I'll quote Bishop's Pattern Recognition and Machine Learning (2006) in the context of the perceptron, an algorithm that, given two finite subsets of "patterns" $\mathcal{C}_1,\mathcal{C}_2\subseteq \mathbb{R}^D$, finds a hyperplane parametrized by $y(\mathbf{x}):=\mathbf{w}^T\mathbf{x}+w_0=0$ that separates $\mathcal{C}_1$ and $\mathcal{C}_2$ (when possible):
[...] The perceptron criterion [error function to be minimized] is therefore given by \begin{equation}\tag{4.54} E_P(\mathbf{w}) = -\sum_{n\in\mathcal{M}}\mathbf{w}^T\phi_n t_n \end{equation} where $\mathcal{M}$ denotes the set of misclassified patterns. [...] We now apply the stochastic [or sequential] gradient descent algorithm to this error function. The change in weight [$\mathbf{w}$] is then given by \begin{equation}\tag{4.55} \mathbf{w}^{(\tau +1)}=\mathbf{w}^\tau - \eta\nabla E_P(\mathbf{w})=\mathbf{w}^\tau +\eta\phi_n t_n \end{equation} where $\eta$ is the learning rate parameter and $\tau$ is an integer that indexes the step of the algorithm. [...] Note that, as the weight vector evolves during training, the set of patterns that are missclassified will change.
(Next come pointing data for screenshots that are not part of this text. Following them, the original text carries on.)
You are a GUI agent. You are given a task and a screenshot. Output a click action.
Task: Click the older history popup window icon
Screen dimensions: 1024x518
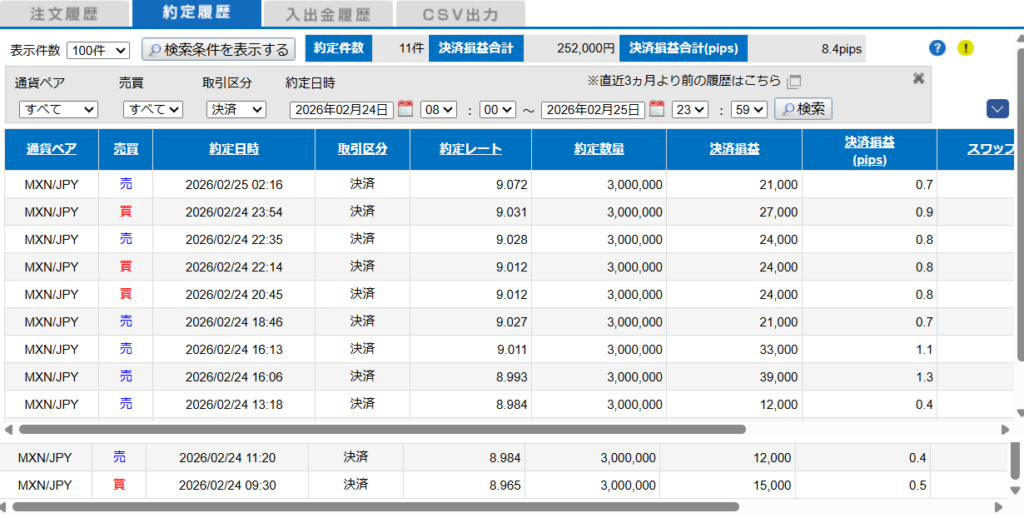794,82
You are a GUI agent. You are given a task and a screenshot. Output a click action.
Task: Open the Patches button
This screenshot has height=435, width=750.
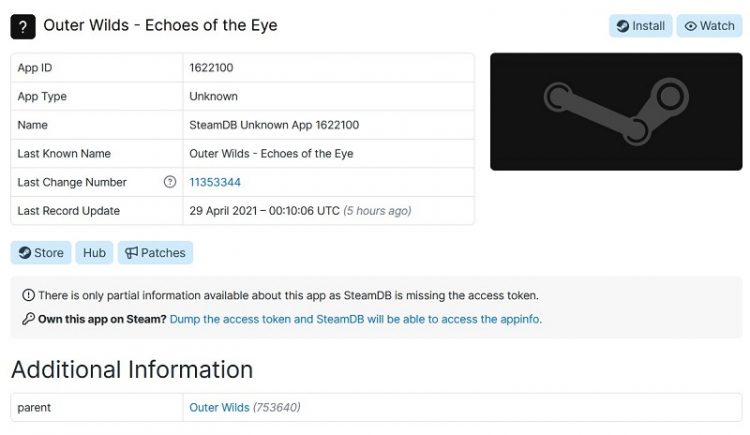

How does $\nabla E_P(\mathbf{w}) = -\phi_n t_n$?
As Bishop mentions, $\mathcal{M}$ depends on the choice of $\mathbf{w}$ so the gradient doesn't commute with $\sum_{n\in \mathcal{M}}$. Furthermore, what does $n$ mean in this context? $n$, in the sum that defines $E_P(\mathbf{w})$, takes the role of an indexation variable so I don't see how one could then use it outside of the sum.
Equation 4.55 is very misleading. The paragraph after your excerpt does a better job of explaining the author's intent.
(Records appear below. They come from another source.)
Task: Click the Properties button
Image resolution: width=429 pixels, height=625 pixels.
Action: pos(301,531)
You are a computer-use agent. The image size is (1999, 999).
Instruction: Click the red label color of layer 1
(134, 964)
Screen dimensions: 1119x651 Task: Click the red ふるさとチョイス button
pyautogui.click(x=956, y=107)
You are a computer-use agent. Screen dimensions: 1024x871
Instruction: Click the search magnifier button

In stochastic gradient descent, instead of using the gradient of the entire error function, you choose one of the data points $x_n$ evaluate the gradient of the individual addend of the error function corresponding to that data point. For your $E_P$ function, this becomes $$\begin{cases}0 & n \notin \mathcal{M} \\ -\phi_n t_n & n \in \mathcal{M}\end{cases}$$
So the update is essentially $\mathbf{w}^{\tau + 1} \gets \mathbf{w} - \eta \phi_n t_n \mathbf{1}_{n \in \mathcal{M}}$, which matches the plain English description above.
Equation 4.55 is misleading in two ways: (1) it suggests that it is using the full gradient $\nabla E_P$ as the step, when it is actually using the stochastic gradient method, and (2) it only applies for the case when $n \in \mathcal{M}$.